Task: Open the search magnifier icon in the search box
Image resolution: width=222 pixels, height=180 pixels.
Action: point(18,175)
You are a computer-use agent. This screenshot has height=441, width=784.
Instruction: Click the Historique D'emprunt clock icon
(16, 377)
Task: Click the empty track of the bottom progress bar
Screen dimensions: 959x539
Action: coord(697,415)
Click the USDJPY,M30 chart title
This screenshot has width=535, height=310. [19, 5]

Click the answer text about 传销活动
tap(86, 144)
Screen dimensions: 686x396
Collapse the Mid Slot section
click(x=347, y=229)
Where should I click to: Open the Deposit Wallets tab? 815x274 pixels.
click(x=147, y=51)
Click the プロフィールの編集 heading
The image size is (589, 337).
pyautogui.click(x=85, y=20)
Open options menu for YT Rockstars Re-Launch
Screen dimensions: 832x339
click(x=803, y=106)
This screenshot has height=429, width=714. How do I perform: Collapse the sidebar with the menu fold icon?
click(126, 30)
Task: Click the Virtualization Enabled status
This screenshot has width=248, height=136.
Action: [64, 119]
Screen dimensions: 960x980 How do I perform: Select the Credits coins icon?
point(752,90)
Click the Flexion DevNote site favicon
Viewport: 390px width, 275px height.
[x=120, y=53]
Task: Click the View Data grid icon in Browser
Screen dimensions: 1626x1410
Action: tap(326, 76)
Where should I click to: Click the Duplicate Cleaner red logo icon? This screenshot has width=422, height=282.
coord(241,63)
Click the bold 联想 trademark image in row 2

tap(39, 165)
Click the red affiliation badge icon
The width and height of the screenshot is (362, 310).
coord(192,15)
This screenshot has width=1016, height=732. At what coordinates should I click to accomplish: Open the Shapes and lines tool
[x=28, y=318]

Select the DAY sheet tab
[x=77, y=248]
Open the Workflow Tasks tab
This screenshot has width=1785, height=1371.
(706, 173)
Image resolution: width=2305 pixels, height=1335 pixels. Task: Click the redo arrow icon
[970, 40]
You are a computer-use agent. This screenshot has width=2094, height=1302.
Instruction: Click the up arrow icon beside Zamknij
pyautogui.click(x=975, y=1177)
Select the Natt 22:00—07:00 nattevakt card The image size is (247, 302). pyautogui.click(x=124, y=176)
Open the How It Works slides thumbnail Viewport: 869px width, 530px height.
+++
_Written instruction_
Copy every line of the material, requests included, starting at the line containing "Open the Workflow Tasks tab" and ending at the last line, and increase each coordinate given in the answers by 41.

_Response to this task_
Open the Workflow Tasks tab
This screenshot has width=1785, height=1371.
(747, 214)
Image resolution: width=2305 pixels, height=1335 pixels. Task: Click the redo arrow icon
[1011, 81]
You are a computer-use agent. This screenshot has width=2094, height=1302.
Instruction: Click the up arrow icon beside Zamknij
pyautogui.click(x=1016, y=1218)
Select the Natt 22:00—07:00 nattevakt card The image size is (247, 302). pyautogui.click(x=165, y=217)
Open the How It Works slides thumbnail Viewport: 869px width, 530px height.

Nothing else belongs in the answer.